▶ Page:
** begin **

Ian Mann loves trioVD's new EP but hates the inspiration behind it.



(Naim Edge Naimcd159)

The hard hitting jazz power trio of Chris Sharkey (guitar), Christophe de Bezenac (alto sax) and Chris Bussey (drums) made a big impression with their début album “Fill It Up with Ghosts”, a recording that won Mojo magazine’s award for best jazz album of 2009. The Mojo award perhaps gives some indication as to the group’s rock leanings, they’re loud, brash and heavily amplified but, thanks to their commitment to improvisation retain a jazz soul. Despite their undoubted appeal to discerning rock listeners they’re probably too uncompromising to ever become mainstream. Here at the Jazzmann we rather like them with Tim Owen’s reviews of “Fill It Up with Ghosts” and of a later live performance at London’s Vortex appearing elsewhere on this site. Meanwhile I enjoyed their late night set at the 2010 Cheltenham Jazz Festival and my thoughts on that appearance can be found in our festival coverage in the features section.

trio VD emerged from the Leeds improvised music scene before going on to make an impression on the national stage. Due in part to guitarist Chris Sharkey’s parallel engagement with Acoustic Ladyland things have gone a bit quiet (not a word I thought I’d ever associate with trioVD) on the trio front lately and this new EP comes as a very welcome reminder of the band’s continued existence and finds them in rude musical health.

In typically provocative fashion trioVD have named this latest release “X”, the four titles inspired by the identities of the judges on The X Factor television programme. It’s a matter of pride to me that I’ve never watched a single episode of the show (or of “Strictly” for that matter) but such is the hold of these programmes over our culture that even I know roughly who these people are. To me it’s all a regression to the type of television my parents used to watch, the kind of thing that rock and other alternative musics were supposed to have done away with. And yet it’s back and bigger than ever but with an element of emotional cruelty and manipulation that is sadly very contemporary. I hate it - but then I seem to be increasingly out of step with popular culture in general. It’s probably my age, I was brought up with prog and punk and the musical tribalism and snobberies that came with them before moving on to the even less commercial delights of jazz. Once you’ve come this far there’s no going back, hence my evangelism for non mainstream music and jazz in particular. It’s almost a lifestyle choice and it’s one that leaves me increasingly disillusioned with popular culture as a whole. Yeah, you’re right I’m just a miserable old git.   

Meanwhile Chris Sharkey insists “Our intention here is not to mock this programme, the judges, and, most importantly, the brave souls that enter this coliseum of popular culture. It is a musical response to the show. Some people vote. We make music”. And rather splendid music it is too. I’m rather partial to trioVD’s excoriating brand of intelligent jazz skronk.

** end **

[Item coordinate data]
** begin **

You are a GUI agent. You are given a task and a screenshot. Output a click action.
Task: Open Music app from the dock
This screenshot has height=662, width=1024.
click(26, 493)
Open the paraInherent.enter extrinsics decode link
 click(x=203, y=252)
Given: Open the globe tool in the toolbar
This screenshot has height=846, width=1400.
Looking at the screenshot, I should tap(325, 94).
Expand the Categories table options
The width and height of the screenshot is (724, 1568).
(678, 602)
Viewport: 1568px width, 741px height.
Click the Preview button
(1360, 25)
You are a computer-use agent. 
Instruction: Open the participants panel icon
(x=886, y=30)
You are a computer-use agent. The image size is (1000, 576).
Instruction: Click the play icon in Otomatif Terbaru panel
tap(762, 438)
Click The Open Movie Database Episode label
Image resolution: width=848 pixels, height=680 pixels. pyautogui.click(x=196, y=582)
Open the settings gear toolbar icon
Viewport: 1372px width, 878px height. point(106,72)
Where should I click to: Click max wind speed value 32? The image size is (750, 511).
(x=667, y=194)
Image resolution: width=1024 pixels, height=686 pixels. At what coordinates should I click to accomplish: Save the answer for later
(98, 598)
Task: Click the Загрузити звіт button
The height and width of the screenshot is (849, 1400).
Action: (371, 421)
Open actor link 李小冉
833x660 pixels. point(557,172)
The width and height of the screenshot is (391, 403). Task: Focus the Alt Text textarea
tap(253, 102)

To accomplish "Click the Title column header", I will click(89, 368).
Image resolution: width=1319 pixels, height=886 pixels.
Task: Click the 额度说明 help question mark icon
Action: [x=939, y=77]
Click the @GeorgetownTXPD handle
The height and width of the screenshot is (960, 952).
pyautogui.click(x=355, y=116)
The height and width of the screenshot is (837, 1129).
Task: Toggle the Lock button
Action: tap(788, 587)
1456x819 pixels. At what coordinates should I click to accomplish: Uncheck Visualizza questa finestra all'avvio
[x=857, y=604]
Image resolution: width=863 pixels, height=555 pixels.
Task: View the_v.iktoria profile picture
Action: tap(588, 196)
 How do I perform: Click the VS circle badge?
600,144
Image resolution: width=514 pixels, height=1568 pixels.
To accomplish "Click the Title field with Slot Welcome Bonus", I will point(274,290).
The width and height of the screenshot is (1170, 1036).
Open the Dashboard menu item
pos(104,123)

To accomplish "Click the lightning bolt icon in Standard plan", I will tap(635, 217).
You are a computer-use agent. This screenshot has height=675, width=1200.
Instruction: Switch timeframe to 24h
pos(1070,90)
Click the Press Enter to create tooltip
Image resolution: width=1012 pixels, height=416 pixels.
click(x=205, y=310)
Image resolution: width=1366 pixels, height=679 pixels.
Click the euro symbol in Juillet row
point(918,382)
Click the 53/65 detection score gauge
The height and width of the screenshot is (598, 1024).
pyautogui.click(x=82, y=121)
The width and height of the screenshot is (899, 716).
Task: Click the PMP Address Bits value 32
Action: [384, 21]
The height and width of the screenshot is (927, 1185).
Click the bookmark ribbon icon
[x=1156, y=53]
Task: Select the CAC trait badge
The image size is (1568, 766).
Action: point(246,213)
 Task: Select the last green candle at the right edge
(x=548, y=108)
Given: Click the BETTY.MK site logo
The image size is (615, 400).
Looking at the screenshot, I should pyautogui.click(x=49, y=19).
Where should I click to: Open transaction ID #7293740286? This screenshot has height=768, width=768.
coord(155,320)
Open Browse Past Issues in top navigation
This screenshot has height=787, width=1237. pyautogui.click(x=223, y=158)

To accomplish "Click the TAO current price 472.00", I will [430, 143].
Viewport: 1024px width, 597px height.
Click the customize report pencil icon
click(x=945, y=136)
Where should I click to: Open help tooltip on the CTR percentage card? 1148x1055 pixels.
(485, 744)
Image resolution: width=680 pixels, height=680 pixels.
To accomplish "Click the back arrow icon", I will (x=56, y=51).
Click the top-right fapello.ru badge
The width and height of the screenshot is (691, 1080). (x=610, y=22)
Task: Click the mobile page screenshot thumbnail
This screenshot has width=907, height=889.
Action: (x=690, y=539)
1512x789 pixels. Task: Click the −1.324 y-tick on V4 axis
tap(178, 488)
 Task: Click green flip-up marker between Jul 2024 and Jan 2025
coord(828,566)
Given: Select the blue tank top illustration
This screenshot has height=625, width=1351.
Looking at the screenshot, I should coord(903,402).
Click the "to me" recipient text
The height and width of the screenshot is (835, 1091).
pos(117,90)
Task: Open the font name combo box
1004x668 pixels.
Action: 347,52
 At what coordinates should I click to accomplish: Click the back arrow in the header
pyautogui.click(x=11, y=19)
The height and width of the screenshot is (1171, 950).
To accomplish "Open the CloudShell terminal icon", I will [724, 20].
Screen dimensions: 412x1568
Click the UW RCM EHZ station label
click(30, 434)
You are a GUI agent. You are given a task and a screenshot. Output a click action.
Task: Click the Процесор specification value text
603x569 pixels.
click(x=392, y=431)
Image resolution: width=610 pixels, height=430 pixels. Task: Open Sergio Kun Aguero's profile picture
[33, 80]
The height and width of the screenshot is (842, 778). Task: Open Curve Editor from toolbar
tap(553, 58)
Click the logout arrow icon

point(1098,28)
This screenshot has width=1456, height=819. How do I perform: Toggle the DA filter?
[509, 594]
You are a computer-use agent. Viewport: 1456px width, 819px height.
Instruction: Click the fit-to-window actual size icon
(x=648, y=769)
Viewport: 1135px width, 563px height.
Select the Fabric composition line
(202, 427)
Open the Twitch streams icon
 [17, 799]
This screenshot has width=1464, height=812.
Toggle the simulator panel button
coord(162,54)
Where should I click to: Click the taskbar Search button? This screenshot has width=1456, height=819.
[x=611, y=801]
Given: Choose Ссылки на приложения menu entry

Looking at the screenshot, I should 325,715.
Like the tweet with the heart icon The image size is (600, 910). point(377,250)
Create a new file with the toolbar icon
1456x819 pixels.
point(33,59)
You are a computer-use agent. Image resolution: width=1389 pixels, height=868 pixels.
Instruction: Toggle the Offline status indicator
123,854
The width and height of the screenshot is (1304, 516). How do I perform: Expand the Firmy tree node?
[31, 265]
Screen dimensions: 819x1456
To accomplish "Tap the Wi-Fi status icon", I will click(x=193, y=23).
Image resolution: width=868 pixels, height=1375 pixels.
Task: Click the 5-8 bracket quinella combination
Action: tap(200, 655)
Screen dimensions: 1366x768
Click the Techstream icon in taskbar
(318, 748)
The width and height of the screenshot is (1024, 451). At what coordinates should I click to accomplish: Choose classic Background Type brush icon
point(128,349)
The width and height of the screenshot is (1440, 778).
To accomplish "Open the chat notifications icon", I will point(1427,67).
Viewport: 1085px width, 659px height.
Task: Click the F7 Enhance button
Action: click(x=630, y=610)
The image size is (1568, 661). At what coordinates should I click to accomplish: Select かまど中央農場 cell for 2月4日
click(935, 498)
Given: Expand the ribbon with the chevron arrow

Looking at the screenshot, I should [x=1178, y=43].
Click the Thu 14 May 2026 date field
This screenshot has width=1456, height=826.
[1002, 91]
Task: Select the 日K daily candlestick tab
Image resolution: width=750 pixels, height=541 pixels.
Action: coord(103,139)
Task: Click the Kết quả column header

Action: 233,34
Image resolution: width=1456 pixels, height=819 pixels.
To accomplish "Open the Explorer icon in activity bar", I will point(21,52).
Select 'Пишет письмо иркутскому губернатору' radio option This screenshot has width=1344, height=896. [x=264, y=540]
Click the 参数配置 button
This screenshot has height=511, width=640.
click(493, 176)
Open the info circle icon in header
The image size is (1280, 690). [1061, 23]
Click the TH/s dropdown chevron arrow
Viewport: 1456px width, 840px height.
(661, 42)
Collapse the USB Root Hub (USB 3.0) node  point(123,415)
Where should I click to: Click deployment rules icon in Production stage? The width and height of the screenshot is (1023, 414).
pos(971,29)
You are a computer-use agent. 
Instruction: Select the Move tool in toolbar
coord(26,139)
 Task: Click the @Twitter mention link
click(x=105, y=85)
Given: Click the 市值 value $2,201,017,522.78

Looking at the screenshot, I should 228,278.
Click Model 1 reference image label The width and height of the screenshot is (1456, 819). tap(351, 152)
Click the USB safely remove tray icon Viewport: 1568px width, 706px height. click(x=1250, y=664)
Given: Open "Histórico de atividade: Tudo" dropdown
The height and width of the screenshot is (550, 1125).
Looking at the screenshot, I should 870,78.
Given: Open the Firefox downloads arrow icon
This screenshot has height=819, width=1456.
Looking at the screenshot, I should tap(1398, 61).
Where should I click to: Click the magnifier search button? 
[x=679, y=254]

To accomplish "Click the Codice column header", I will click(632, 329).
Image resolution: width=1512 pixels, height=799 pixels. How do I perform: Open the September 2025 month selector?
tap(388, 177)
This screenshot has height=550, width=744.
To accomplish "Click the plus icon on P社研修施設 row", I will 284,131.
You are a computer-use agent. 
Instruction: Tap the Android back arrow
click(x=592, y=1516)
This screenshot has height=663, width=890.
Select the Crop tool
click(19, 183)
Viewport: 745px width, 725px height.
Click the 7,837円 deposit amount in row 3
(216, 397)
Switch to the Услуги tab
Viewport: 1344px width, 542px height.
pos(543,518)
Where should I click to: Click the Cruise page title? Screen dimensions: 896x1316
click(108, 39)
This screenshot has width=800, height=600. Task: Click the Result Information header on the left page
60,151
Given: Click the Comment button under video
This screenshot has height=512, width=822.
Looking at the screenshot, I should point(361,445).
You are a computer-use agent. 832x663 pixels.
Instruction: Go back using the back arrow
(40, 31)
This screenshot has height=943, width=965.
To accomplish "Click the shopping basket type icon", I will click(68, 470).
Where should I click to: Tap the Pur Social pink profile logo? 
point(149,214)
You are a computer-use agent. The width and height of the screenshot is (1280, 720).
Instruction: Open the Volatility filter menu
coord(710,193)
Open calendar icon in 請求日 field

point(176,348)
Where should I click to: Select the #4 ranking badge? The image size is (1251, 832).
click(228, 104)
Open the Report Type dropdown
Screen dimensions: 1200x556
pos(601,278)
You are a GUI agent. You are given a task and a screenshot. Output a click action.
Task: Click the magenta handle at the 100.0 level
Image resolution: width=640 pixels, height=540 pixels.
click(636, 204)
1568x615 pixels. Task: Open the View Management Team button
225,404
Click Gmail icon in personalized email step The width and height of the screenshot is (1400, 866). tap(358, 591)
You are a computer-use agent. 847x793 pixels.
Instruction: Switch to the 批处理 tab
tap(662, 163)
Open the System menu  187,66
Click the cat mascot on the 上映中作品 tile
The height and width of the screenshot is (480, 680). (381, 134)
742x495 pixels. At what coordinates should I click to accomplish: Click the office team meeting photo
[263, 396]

** end **

▶ Your goal:
From the review of trioVD's EP, extract the part that opens with the words containing "Meanwhile Chris Sharkey" and closes with "intelligent jazz skronk.". The records are material separate from the review.

▶ Problem solution:
Meanwhile Chris Sharkey insists “Our intention here is not to mock this programme, the judges, and, most importantly, the brave souls that enter this coliseum of popular culture. It is a musical response to the show. Some people vote. We make music”. And rather splendid music it is too. I’m rather partial to trioVD’s excoriating brand of intelligent jazz skronk.